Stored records
* * * * * * *
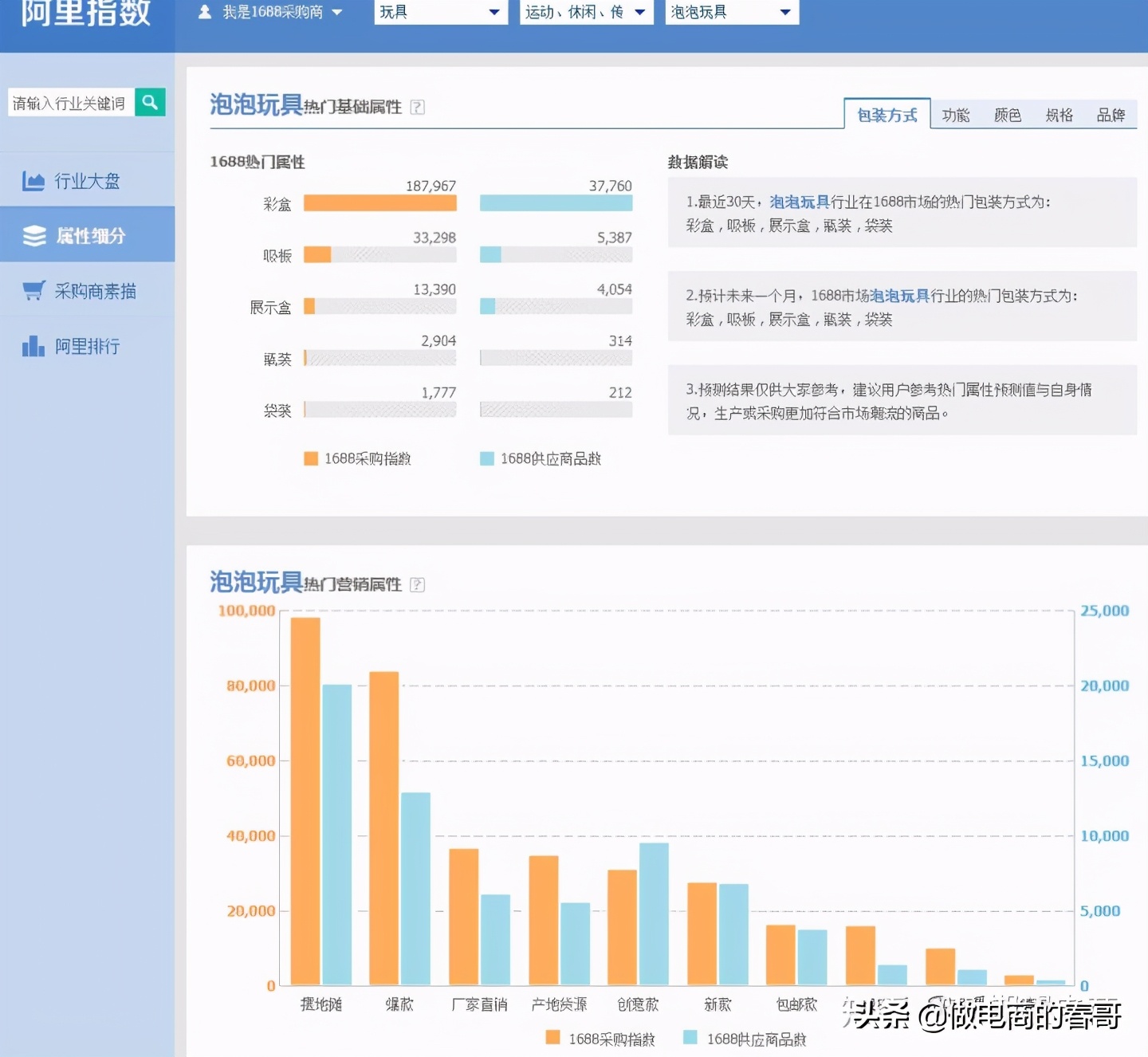Open the 泡泡玩具 product dropdown
Screen dimensions: 1148x1057
pos(731,12)
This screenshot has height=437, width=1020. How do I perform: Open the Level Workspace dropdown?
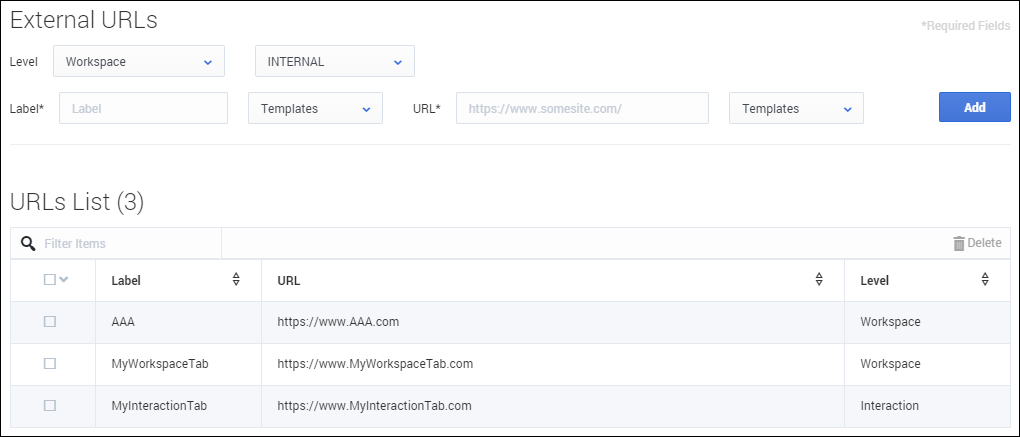click(138, 61)
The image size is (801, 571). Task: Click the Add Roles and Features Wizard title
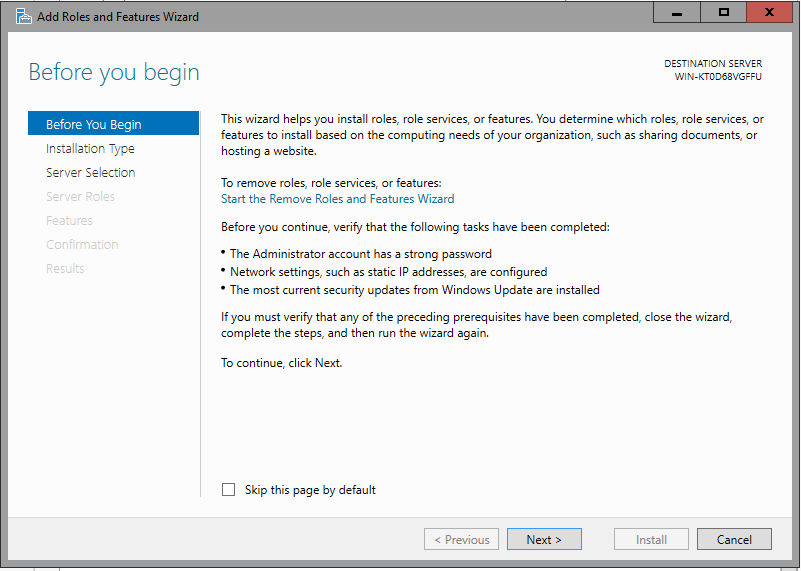pyautogui.click(x=118, y=17)
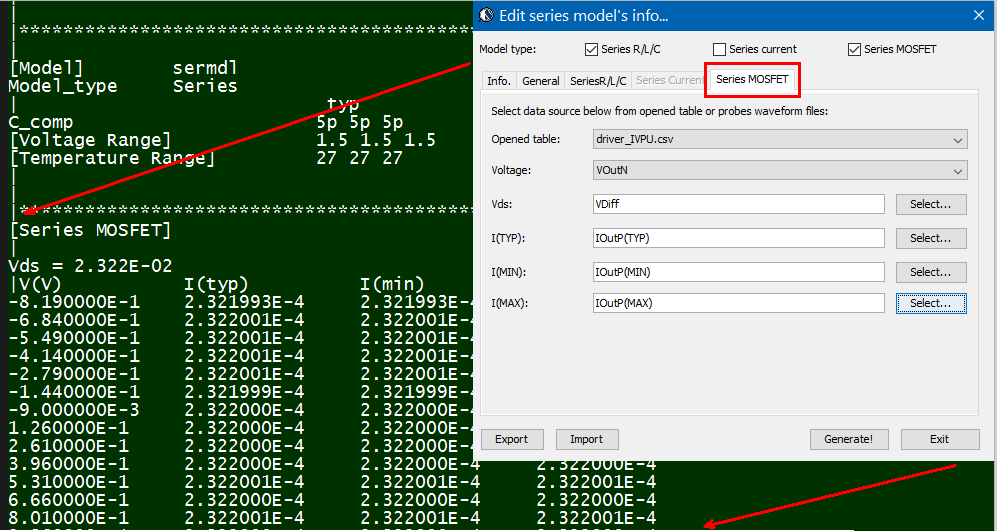Click the Export button
997x531 pixels.
coord(511,439)
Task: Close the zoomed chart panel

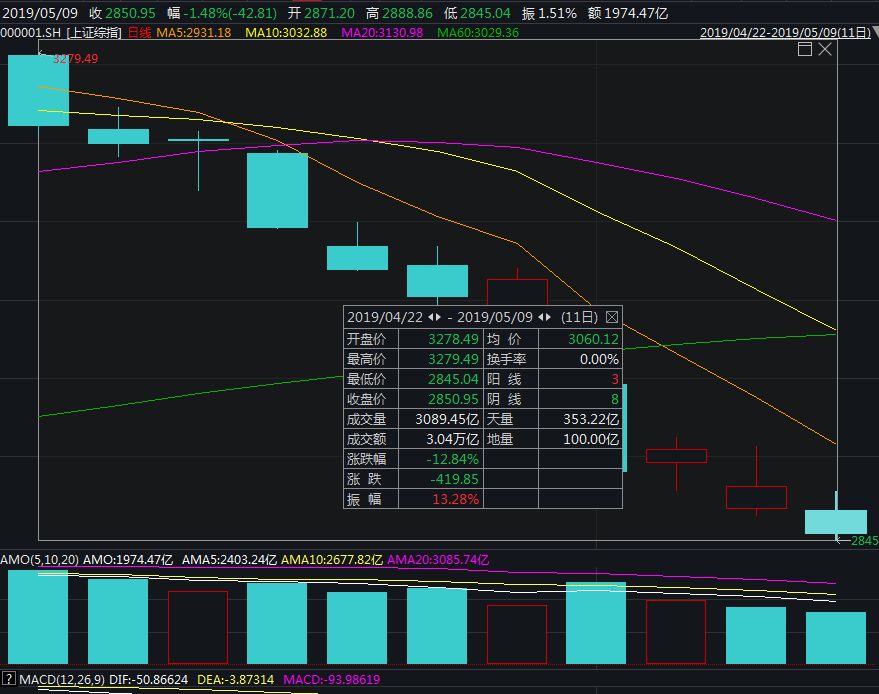Action: point(825,49)
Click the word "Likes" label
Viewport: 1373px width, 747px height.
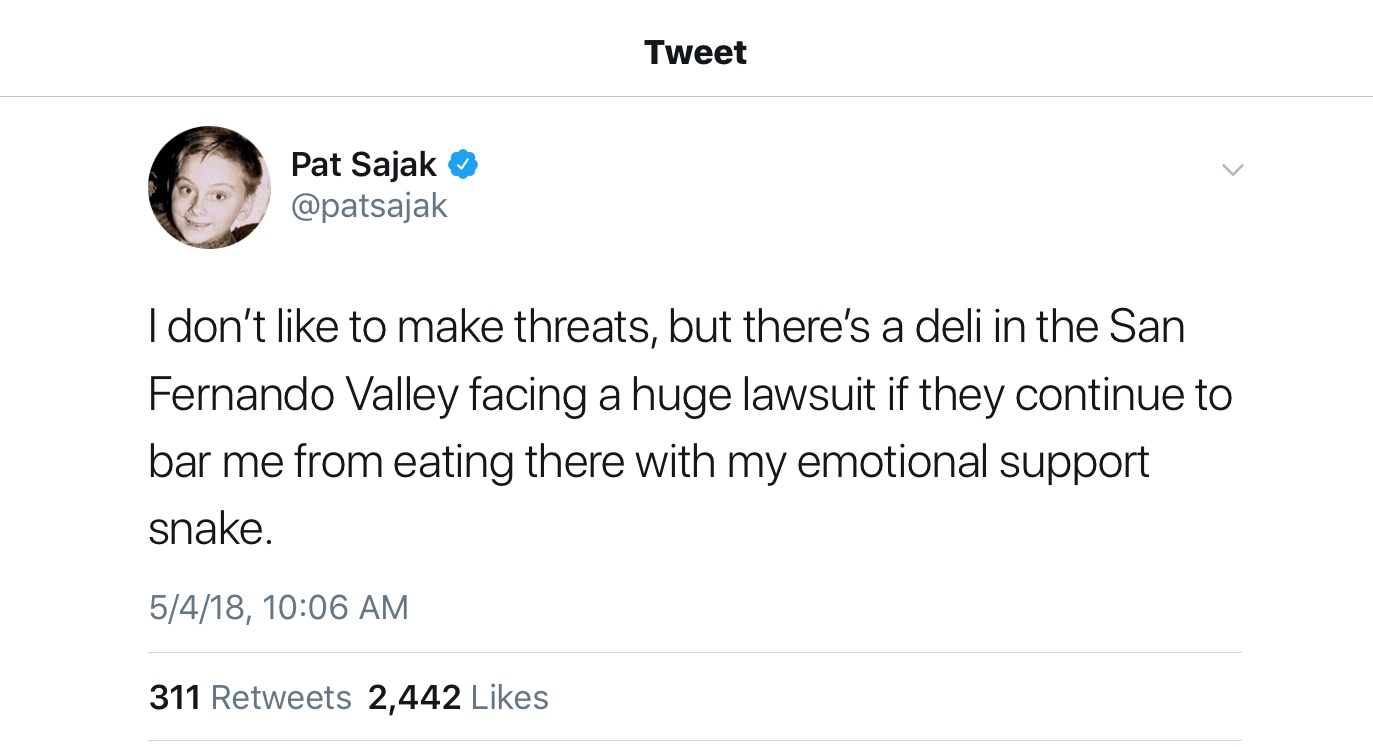(509, 697)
* * * * * * *
PROBLEM TO SOLVE:
Nothing but the lines from the line containing "This screenshot has" to the end of the records above should be repeated, exactly and with every picture omitted.

ANSWER SPACE:
This screenshot has height=437, width=1020. How do I perform: Open the Level Workspace dropdown?
click(138, 61)
The image size is (801, 571). Task: Click the Add Roles and Features Wizard title
pyautogui.click(x=118, y=17)
Click the Export button
997x531 pixels.
coord(511,439)
Task: Close the zoomed chart panel

Action: point(825,49)
Click the word "Likes" label
Viewport: 1373px width, 747px height.
(509, 697)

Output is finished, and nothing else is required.